[EXERCISE]:
Images are not part of the copy; transcribe all the data exactly.

[SUPPLIED DATA]:
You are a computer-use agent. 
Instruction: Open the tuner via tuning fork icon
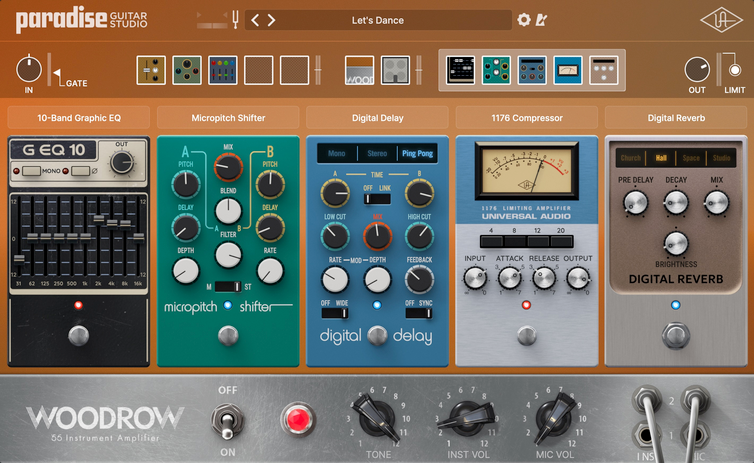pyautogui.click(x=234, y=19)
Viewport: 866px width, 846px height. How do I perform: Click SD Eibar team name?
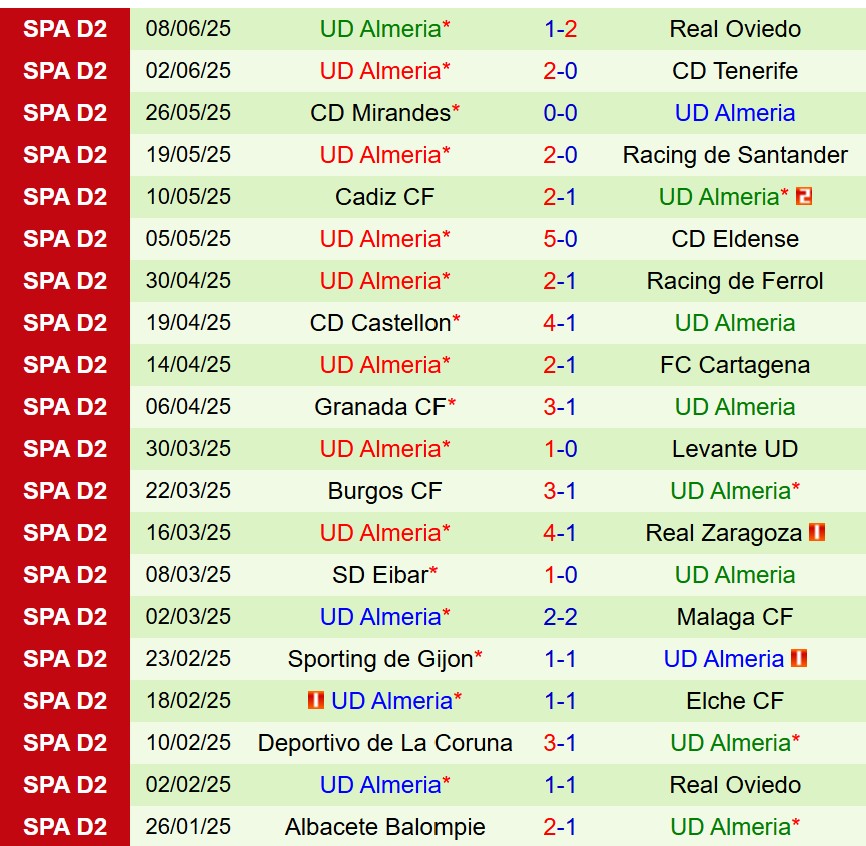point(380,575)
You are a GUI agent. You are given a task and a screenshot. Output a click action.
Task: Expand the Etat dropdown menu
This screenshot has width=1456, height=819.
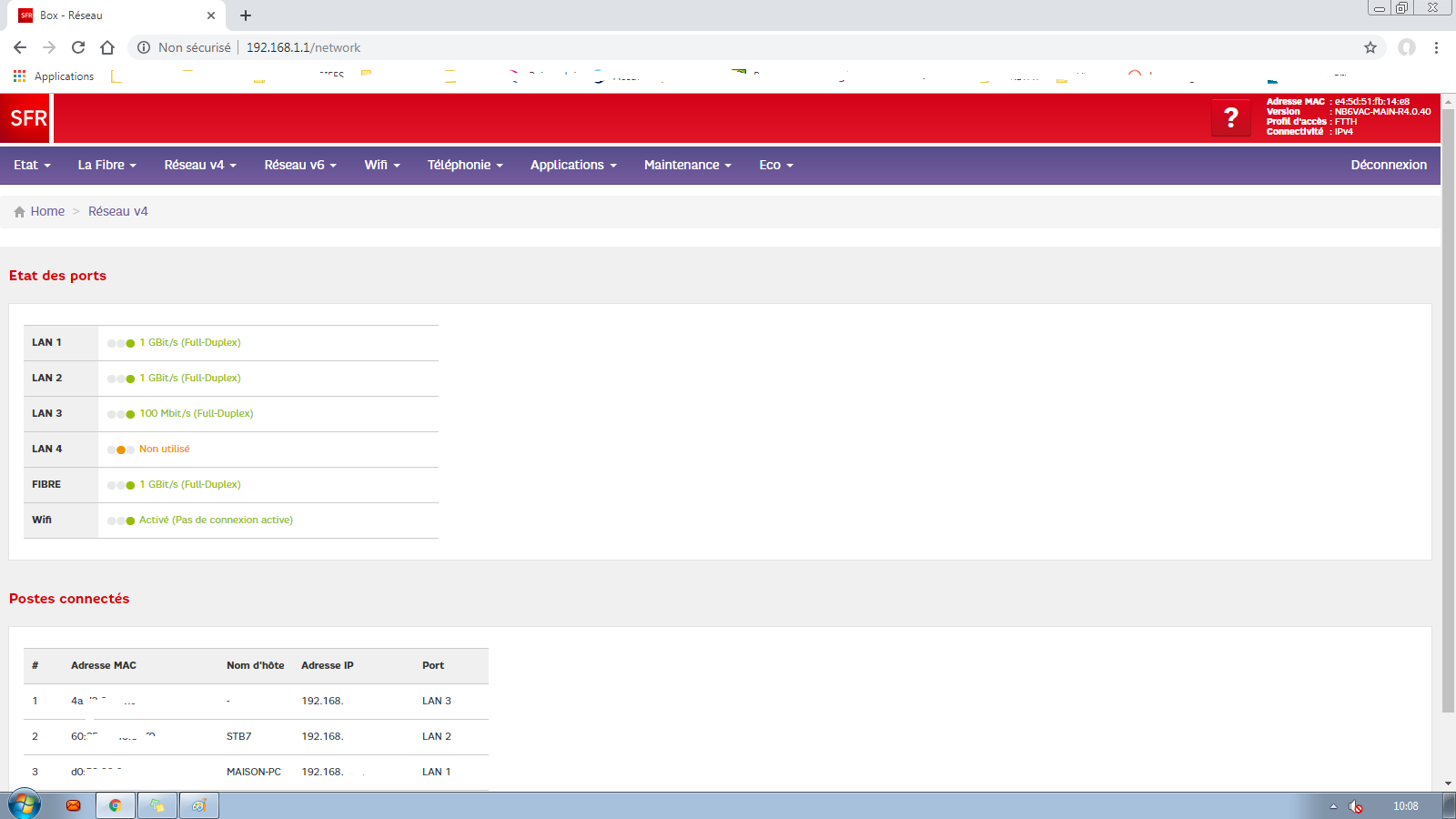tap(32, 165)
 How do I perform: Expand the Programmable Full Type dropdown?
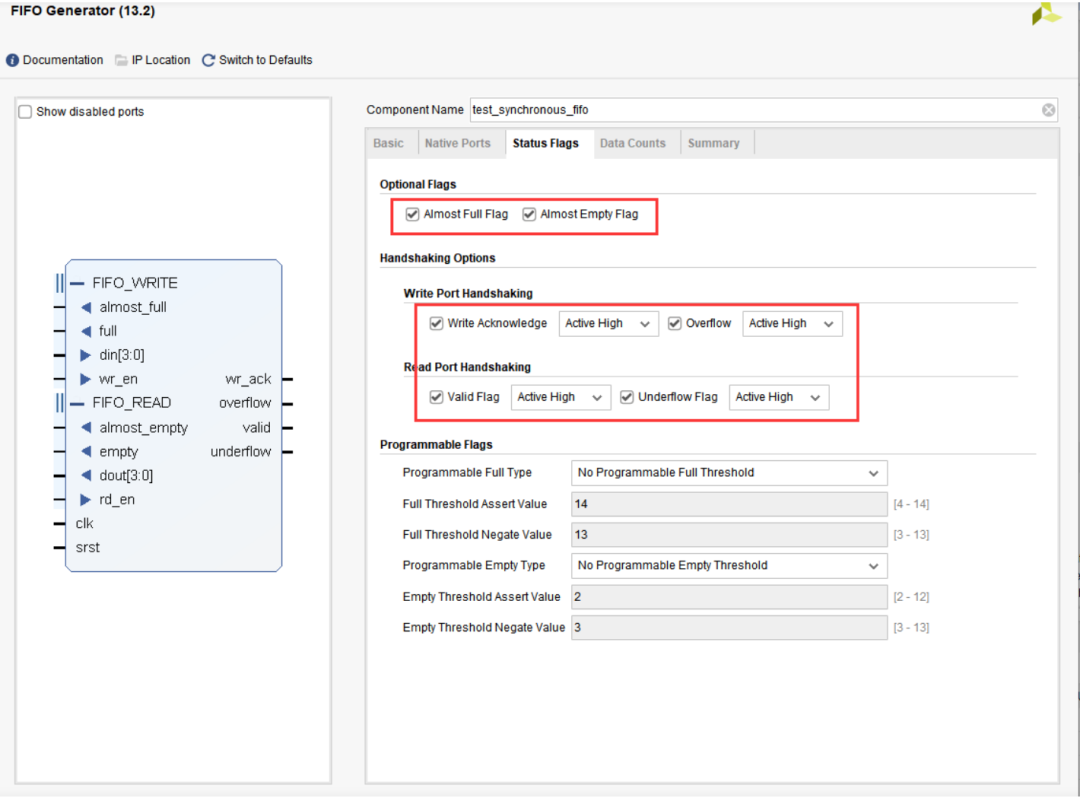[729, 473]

[YOUR SOLUTION]:
You are a computer-use agent. 
Instruction: Open the tuner via tuning fork icon
pyautogui.click(x=234, y=19)
Viewport: 866px width, 846px height. How do I perform: Click SD Eibar team name?
point(380,575)
You are a GUI agent. You are given a task and a screenshot. Output a click action.
Task: Expand the Etat dropdown menu
This screenshot has width=1456, height=819.
tap(32, 165)
 How do I perform: Expand the Programmable Full Type dropdown?
[729, 473]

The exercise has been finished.